Aim of the exercise
Pick out every line in the records below that contains the word "should", and copy each one. Case counts.

[Items from a data source]
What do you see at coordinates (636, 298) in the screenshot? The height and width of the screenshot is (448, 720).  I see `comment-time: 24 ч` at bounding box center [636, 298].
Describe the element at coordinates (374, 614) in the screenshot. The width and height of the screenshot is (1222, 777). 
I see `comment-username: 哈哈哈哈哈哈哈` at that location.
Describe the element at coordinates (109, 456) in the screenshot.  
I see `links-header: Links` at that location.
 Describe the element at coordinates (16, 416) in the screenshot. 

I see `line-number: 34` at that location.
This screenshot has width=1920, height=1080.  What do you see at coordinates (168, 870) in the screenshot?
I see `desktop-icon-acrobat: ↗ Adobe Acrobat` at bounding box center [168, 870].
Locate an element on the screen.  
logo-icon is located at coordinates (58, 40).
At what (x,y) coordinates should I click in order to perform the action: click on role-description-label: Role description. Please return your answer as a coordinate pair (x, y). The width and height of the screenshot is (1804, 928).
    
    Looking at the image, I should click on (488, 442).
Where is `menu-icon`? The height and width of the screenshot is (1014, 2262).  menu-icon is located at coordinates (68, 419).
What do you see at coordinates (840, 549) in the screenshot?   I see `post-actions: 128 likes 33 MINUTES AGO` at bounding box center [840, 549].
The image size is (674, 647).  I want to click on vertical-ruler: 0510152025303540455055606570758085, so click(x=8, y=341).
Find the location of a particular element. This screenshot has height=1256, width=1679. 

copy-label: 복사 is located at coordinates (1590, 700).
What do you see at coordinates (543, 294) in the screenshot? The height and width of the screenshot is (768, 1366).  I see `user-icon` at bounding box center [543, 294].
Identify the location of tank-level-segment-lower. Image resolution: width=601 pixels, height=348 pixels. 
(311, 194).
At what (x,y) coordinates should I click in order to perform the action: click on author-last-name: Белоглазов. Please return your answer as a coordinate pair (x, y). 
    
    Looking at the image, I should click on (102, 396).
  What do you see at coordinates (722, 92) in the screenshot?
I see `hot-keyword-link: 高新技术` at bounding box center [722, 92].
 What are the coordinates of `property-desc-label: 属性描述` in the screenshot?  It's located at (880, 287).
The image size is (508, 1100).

Final answer
At what (x,y) coordinates should I click in order to perform the action: click on role-description-label: Role description. Please return your answer as a coordinate pair (x, y). The width and height of the screenshot is (1804, 928).
    Looking at the image, I should click on (488, 442).
At what (x,y) coordinates should I click in order to perform the action: click on author-last-name: Белоглазов. Please return your answer as a coordinate pair (x, y). 
    Looking at the image, I should click on (102, 396).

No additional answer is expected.